Carl Frederik Tietgen owned the church from 6 April 1868.

On 26 April 1901, shortly before his death, he gave it to Lyngby-Taarbæk. On 11 December 1906. Taarbæk Parish was disjoined from Lyngby. In 1903, Lyngby-Taarbæk turned it into a self-owning institution.

==Cemetery==
The church is surrounded by a small churchyard which consists of a number of concentric terraces connected by stairs.
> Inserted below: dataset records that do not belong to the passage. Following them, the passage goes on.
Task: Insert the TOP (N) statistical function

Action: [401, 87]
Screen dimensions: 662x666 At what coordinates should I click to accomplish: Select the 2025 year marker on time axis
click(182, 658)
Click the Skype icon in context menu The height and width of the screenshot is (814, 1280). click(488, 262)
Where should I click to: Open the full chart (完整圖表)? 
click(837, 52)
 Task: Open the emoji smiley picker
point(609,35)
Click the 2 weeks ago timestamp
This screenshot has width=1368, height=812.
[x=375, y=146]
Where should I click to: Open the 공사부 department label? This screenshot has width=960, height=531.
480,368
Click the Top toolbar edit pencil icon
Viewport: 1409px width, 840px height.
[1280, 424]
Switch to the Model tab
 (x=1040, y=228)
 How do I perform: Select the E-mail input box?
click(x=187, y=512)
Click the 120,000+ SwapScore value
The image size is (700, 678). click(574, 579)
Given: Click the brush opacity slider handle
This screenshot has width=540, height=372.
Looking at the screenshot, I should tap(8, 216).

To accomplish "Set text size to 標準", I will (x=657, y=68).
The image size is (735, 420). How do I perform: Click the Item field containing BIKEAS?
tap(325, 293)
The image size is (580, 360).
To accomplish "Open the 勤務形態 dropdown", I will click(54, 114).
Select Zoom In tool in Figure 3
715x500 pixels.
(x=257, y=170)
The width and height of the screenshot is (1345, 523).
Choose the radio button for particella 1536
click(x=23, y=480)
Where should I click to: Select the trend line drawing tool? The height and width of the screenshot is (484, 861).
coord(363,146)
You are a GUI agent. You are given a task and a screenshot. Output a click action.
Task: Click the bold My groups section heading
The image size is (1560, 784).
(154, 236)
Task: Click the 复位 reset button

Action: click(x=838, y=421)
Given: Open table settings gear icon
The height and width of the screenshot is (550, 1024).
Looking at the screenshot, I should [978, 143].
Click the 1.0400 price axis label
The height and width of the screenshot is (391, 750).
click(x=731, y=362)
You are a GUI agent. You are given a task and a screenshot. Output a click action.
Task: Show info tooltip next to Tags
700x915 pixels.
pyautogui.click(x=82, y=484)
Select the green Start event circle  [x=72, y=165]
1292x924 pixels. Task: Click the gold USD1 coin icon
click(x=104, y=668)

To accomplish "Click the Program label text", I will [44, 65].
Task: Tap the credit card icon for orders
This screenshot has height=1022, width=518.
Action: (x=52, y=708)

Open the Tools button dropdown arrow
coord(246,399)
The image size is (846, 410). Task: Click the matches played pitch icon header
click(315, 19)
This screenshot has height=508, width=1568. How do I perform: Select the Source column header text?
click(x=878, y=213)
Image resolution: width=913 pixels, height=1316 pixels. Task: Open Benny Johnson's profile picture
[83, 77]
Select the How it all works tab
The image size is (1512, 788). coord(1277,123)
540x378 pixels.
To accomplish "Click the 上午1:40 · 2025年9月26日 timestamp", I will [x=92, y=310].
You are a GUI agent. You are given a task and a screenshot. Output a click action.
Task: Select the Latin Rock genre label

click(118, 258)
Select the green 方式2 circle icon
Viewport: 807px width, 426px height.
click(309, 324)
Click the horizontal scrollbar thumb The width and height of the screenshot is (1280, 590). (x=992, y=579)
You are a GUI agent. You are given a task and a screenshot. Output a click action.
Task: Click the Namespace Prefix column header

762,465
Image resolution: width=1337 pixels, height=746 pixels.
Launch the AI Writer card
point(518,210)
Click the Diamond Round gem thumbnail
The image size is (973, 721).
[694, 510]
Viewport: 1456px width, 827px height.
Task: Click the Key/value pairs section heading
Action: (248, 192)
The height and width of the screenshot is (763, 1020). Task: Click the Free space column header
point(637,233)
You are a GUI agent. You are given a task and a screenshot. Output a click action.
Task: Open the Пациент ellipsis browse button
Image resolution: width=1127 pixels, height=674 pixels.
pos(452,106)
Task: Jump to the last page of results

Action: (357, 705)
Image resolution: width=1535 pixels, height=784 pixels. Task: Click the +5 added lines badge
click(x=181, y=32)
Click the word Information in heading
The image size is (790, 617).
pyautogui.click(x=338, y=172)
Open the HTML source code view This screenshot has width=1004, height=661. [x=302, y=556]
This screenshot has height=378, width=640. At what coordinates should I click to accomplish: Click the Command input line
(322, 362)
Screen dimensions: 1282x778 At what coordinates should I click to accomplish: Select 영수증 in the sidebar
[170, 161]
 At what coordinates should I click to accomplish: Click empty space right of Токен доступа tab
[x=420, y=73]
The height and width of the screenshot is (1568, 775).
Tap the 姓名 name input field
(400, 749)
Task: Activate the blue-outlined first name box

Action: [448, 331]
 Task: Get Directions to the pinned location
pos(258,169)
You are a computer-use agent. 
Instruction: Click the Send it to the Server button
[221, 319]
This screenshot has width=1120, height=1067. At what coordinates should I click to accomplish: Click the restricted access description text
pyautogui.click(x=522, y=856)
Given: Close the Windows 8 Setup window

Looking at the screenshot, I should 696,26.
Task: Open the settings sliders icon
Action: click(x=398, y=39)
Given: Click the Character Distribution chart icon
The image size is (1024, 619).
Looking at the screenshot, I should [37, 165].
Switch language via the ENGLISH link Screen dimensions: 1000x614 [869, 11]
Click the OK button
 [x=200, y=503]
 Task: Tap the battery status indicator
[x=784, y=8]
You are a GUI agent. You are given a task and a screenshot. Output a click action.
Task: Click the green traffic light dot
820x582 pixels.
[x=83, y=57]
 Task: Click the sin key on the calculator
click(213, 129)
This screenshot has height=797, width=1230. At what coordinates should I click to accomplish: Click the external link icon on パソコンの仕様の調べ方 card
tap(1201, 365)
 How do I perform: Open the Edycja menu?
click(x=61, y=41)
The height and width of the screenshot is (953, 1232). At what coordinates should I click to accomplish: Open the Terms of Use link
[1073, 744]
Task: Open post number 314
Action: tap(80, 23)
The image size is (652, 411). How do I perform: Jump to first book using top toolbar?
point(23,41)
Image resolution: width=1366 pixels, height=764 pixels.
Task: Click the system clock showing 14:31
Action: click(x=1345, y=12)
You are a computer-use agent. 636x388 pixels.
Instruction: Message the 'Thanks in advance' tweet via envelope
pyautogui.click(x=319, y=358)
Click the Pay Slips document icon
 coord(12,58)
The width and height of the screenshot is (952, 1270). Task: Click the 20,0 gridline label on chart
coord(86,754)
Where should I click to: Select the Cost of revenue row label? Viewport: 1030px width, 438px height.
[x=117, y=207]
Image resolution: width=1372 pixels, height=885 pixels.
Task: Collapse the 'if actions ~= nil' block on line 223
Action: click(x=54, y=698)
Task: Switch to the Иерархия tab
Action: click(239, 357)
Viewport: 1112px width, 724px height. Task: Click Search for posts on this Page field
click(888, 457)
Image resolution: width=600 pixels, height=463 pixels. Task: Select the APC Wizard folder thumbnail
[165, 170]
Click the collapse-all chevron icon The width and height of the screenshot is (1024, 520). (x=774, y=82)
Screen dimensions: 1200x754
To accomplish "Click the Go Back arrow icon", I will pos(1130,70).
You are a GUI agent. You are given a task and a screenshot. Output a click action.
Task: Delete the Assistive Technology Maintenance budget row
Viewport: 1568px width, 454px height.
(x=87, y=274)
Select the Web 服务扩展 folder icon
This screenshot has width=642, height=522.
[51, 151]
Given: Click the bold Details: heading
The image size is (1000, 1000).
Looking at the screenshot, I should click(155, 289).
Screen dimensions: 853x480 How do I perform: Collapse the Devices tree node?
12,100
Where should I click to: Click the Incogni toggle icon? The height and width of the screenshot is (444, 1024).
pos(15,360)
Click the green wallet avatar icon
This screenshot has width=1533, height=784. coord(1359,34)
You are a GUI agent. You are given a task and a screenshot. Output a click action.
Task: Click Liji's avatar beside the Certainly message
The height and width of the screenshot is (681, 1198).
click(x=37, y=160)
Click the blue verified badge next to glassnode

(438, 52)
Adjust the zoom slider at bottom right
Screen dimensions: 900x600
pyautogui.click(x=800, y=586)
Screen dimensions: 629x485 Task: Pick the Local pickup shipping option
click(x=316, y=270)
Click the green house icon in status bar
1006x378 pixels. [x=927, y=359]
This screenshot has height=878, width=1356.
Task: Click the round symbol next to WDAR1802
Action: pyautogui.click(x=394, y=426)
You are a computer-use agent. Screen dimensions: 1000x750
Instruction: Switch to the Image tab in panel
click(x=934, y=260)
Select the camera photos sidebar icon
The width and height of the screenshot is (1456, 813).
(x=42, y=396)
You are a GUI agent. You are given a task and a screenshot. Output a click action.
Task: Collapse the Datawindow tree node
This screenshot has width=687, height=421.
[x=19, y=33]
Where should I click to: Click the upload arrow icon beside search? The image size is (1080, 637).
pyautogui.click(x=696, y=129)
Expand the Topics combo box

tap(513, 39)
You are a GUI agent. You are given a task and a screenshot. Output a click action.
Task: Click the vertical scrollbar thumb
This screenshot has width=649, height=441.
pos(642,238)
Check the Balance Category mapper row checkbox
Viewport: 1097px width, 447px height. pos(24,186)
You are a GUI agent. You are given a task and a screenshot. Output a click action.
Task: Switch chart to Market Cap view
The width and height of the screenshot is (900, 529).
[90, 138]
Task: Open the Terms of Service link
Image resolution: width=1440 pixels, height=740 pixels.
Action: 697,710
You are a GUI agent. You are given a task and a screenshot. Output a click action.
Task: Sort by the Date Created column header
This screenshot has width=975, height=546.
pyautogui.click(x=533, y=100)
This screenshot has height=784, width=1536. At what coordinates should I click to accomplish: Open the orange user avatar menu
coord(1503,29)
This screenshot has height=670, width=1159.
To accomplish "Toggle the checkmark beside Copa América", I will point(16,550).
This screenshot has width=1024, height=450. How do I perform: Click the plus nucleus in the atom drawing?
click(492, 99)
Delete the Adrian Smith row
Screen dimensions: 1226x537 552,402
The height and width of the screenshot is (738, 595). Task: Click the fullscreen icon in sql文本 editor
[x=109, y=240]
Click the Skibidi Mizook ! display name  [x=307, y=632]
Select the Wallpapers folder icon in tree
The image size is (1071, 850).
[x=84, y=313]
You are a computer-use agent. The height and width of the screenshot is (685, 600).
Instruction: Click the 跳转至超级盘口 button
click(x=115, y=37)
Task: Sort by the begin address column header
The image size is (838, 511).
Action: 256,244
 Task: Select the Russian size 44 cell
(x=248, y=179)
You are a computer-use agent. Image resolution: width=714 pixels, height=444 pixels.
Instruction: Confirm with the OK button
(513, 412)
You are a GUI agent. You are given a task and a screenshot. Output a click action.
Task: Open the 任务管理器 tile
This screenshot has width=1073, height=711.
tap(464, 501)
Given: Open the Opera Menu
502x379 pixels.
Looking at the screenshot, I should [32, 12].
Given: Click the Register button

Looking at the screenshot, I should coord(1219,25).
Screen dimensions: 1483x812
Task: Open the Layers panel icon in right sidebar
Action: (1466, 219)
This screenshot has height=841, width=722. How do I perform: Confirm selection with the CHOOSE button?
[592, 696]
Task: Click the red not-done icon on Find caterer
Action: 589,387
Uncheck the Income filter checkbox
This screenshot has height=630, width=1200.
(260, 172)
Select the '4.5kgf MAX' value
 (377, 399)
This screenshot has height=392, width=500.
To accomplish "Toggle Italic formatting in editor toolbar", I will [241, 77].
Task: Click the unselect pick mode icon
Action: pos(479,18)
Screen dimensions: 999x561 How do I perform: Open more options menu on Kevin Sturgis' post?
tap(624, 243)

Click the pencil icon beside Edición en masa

A new cemetery, Lyngby Assistenskirkegård, was established at a nearby site in 1851.
Later the Sorgenfri Churchyard was established and in 1954 work on yet another churchyard began, the Lyngby Park Churchyard.

===Burials===
- Princess Elisabeth of Denmark (1935–2018), buried with her life partner, Claus Hermansen
- Christian of Rosenborg (1942–2013), former prince, brother of Princess Elisabeth
- Anne Dorte of Rosenborg (1947–2014), wife of Count Christian
- Niels Christian Frederiksen (1840–1905), politician and economist
- Harald Warrer Heering (1923–2014), professor and member of the Danish resistance movement
- Eline Heger (1773–1842), actress
- Frederik Kraft (1823–1854), painter
- Jørgen Carl la Cour (1848–1898), officer, educator and agricultural economist
- Ellen la Cour Overgaard (1876–1944), politician
- Cornelia Levetzow (1836–1921)
- Ferdinand Meldahl (1827–1908)
- Thomas Christopher Mürer (1794–1873), physician and professor
- Victor Nyebølle (1862–1933), architect
- Carl Vilhelm Otterstrøm (1881–1962), biologist
- Ib Rehné (1922–2005), journalist
- Bone Falch Rønne (1764–1833), priest
- Holger Frederik Rørdam (1830–1913), theologian and writer
- Peter Rørdam (1806–1883), priest
- Carl Frederik Tietgen (1829–1901), businessman

==Cultural references==
Lyngby was used as a location for the wedding in the 1961 drama film Landsbylægen.